Orbital characteristics
- Epoch 31 July 2016 (JD 2457600.5)
- Uncertainty parameter 0
- Observation arc: 136.91 yr (50005 d)
- Aphelion: 3.1723 AU (474.57 Gm)
- Perihelion: 3.0630 AU (458.22 Gm)
- Semi-major axis: 3.1177 AU (466.40 Gm)
- Eccentricity: 0.017530
- Orbital period (sidereal): 5.50 yr (2010.7 d)
- Mean anomaly: 276.49°
- Mean motion: 0° 10^{m} 44.544^{s} / day
- Inclination: 7.2554°
- Longitude of ascending node: 72.384°
- Argument of perihelion: 195.69°
- Earth MOID: 2.04771 AU (306.333 Gm)
- Jupiter MOID: 1.83421 AU (274.394 Gm)
- T_{Jupiter}: 3.204

Physical characteristics
- Dimensions: 144.6±4.1 km 145.29 ± 7.71 km
- Mass: (4.00 ± 1.53) × 10^{18} kg
- Mean density: 2.48 ± 1.02 g/cm^{3}
- Synodic rotation period: 8.3340 h (0.34725 d) 8.332827 hours
- Geometric albedo: 0.2299±0.023
- Spectral type: S
- Absolute magnitude (H): 6.54

= 196 Philomela =

Main-belt asteroid

196 Philomela is a large and bright main-belt asteroid. It was discovered by C. H. F. Peters on May 14, 1879, in Clinton, New York.

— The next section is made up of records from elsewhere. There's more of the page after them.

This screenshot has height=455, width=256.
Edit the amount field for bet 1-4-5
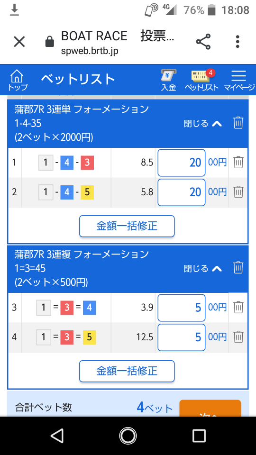click(x=182, y=192)
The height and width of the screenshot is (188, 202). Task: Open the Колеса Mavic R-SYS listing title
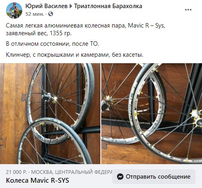pos(38,180)
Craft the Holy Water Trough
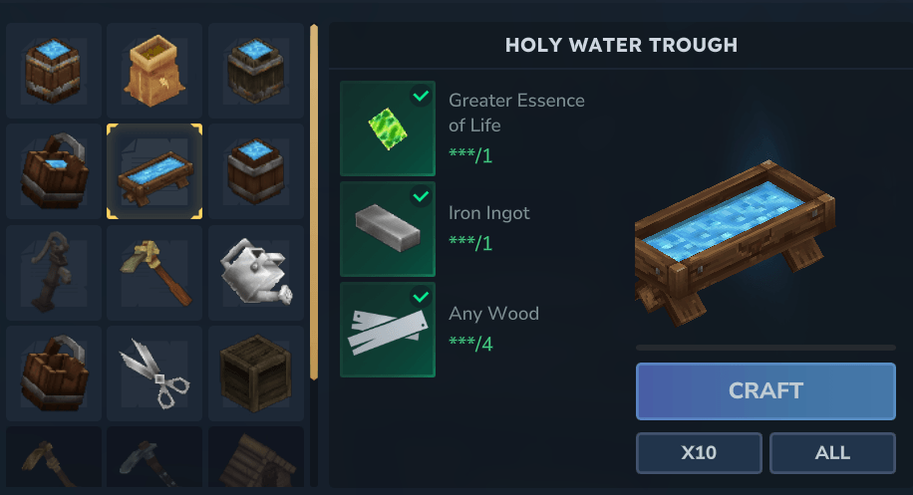913x495 pixels. (x=765, y=390)
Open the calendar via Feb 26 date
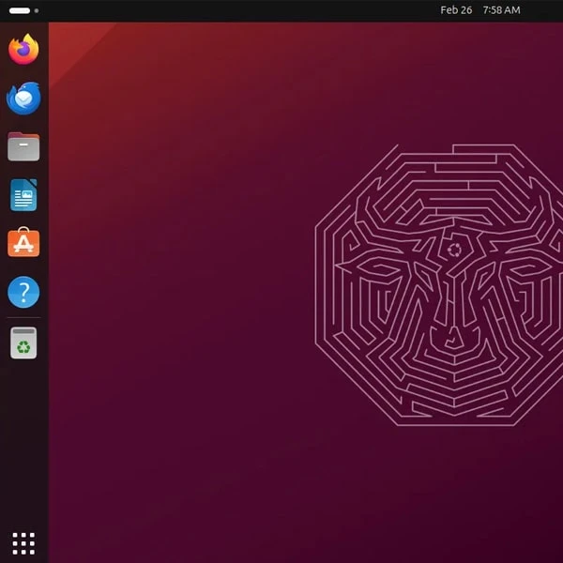 point(456,10)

The asteroid is named after Philomela, the woman who became a nightingale in Greek mythology.

This object is orbiting the Sun at a distance of 3.12 AU with a low eccentricity of 0.018 and an orbital period of 5.50 years. The orbital plane is inclined at an angle of 7.26° to the plane of the ecliptic. This is a stony S-type asteroid with a diameter of approximately 145 km. It is spinning with a rotation period of 8.334 hours.

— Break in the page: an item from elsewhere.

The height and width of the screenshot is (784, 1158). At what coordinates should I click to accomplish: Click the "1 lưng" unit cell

In the late 1990s, a network of astronomers worldwide gathered light curve data that was ultimately used to derive the spin states and shape models of 10 new asteroids, including 196 Philomela. The shape model for this asteroid is described as asymmetrical and smooth, while the light curve varies by up to 0.4 in magnitude.

To date there have been two reported Philomelian stellar occultations.